Heterogeneous atomic seems not work on WSL2 with GeForce GPU.

Question

Heterogeneous atomic seems not work on WSL2 with GeForce GPU.

SaltyChiang opened this issue a year ago · comments

I want to run QUDA on my GeForce RTX 3080 12GB, and I have successfully built invert_test with the latest commit in Debian testing (WSL2, which is actually a virtual machine on Windows). The test seems to block after printing cublasCreated successfully.

I found that the HETEROGENEOUS_ATOMIC macro enables subroutines in include/targets/cuda/reduce_helper and the while sentence in line 131 never finishes. I tried to set -DQUDA_HETEROGENEOUS_ATOMIC=OFF and then the test gave me a good performance.

This should not be a Windows' or WSL2's problem, because the test works pretty fine on Tesla P100 while using the same environment.

Is this a limitation of GeForce GPUs? Or I just did something wrong?

$ lsb_release -a
No LSB modules are available.
Distributor ID: Debian
Description:    Debian GNU/Linux trixie/sid
Release:        n/a
Codename:       trixie

$ nvcc --version
nvcc: NVIDIA (R) Cuda compiler driver
Copyright (c) 2005-2023 NVIDIA Corporation
Built on Fri_Jan__6_16:45:21_PST_2023
Cuda compilation tools, release 12.0, V12.0.140
Build cuda_12.0.r12.0/compiler.32267302_0

$ cuda-g++ --version
cuda-g++ (Debian 12.3.0-8) 12.3.0
Copyright (C) 2022 Free Software Foundation, Inc.
This is free software; see the source for copying conditions.  There is NO
warranty; not even for MERCHANTABILITY or FITNESS FOR A PARTICULAR PURPOSE.

Evan Weinberg · Answer 1 · Wed Sep 06 2023 02:43:38 GMT+0800 (China Standard Time)

I think I've hit this in the past (in WSL) and lost track of actually reporting it, I believe it's downstream of some constraints with WSL: https://docs.nvidia.com/cuda/wsl-user-guide/index.html#known-limitations-for-linux-cuda-applications

If it's easy for you (I've since broken my WSL setup...), can you modify lib/targets/cuda/device.cpp around line 97 and have it print the value of the field deviceProp.hostNativeAtomicSupported? My hunch is that will return 0 in WSL (and 1 in proper Linux environments). If that's the case, we should add a runtime check for QUDA_HETEROGENEOUS_ATOMICS && deveProp.hostNativeAtomicSupported == 1.

SaltyChiang · Answer 2 · Wed Sep 06 2023 12:21:35 GMT+0800 (China Standard Time)

Thank you for your reply! I didn't realize that the atomic feature is related to UM.

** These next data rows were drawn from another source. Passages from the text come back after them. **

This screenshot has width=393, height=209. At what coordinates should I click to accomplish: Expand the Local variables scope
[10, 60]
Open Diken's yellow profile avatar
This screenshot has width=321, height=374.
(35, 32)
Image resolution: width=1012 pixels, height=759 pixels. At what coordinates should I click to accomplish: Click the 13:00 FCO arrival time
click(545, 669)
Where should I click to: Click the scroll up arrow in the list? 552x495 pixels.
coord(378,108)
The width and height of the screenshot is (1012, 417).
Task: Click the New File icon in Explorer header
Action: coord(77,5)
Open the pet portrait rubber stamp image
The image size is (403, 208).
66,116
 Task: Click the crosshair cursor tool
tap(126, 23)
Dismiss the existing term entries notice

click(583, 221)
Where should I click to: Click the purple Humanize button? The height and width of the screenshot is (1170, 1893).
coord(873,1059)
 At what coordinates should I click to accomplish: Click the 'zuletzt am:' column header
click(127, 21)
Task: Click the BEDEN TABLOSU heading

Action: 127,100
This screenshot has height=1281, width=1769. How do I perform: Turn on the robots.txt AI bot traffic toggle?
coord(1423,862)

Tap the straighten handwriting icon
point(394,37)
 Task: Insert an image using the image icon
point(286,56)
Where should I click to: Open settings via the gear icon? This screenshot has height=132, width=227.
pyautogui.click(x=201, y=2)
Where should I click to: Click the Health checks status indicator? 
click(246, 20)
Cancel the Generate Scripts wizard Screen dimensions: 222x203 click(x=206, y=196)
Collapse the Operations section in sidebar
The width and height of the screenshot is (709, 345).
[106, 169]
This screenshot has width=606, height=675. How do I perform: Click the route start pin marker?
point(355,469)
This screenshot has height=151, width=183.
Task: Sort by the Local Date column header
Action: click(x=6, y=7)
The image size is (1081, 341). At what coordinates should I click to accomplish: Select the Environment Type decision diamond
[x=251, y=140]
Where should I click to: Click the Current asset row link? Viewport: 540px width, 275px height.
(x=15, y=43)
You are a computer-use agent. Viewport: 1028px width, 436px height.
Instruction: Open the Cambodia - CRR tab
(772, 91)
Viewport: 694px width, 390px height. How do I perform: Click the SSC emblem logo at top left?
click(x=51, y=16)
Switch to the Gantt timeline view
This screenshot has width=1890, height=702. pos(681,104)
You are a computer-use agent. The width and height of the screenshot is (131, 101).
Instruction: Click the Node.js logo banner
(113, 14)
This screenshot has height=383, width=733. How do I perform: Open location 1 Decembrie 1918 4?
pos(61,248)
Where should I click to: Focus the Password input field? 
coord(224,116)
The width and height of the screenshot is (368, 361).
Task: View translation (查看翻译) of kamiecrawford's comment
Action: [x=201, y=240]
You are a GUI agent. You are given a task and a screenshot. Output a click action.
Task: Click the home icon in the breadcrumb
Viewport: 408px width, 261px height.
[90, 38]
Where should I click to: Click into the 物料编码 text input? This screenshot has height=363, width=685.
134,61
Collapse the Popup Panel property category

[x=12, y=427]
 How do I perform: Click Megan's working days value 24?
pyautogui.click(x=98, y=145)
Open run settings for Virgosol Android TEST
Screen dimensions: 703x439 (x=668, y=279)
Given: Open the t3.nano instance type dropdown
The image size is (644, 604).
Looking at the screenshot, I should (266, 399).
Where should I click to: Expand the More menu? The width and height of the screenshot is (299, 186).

You are right, deviceProp.hostNativeAtomicSupported is 0 on my machine. But it's still strange that Tesla P100 works fine on WSL2, and I will check the property on P100 later.

Evan Weinberg · Answer 3 · Thu Sep 07 2023 01:39:37 GMT+0800 (China Standard Time)

Oh, that's strange, I misunderstood your original post, I didn't realize it was working in WSL2 with the Tesla P100... so I'm a bit confused there. Ah well! I'll still be interested in seeing what deviceProp.hostNativeAtomicSupported returns on your WSL2+Tesla P100 configuration. If it returns 1 there (for whatever reason I can't necessarily conceive of), that means we at least still have a robust runtime check, even if the reason behind it working on Tesla vs GeForce is a bit of a mystery.

SaltyChiang · Answer 4 · Sun Sep 10 2023 15:58:55 GMT+0800 (China Standard Time)

The problem is more complicated than I thought. I tried to call qudaDeviceSynchronize after TunableKernel::launch_device<Functor, grid_stride>(KERNEL(Reduction2D), tp, stream, arg) in include/tunable_reduction.h and the test passed with good performance comparing with disabling heterogeneous atomic. It seems that the while sentence in the original post happens too early.

deviceProp.hostNativeAtomicSupported returns 0 on Tesla P100, so this issue might not be due to the atomic feature.

maddyscientist · Answer 5 · Wed Mar 13 2024 03:17:14 GMT+0800 (China Standard Time)

Closing this out. For a variety of reasons, Windows does not support cuda::std::atomic when running on Pascal architecture, and Volta upwards is required. As @SaltyChiang has found, when running with Pascal on Windows, one needs to set QUDA_HETEROGENEOUS_ATOMICS=OFF when compiling QUDA.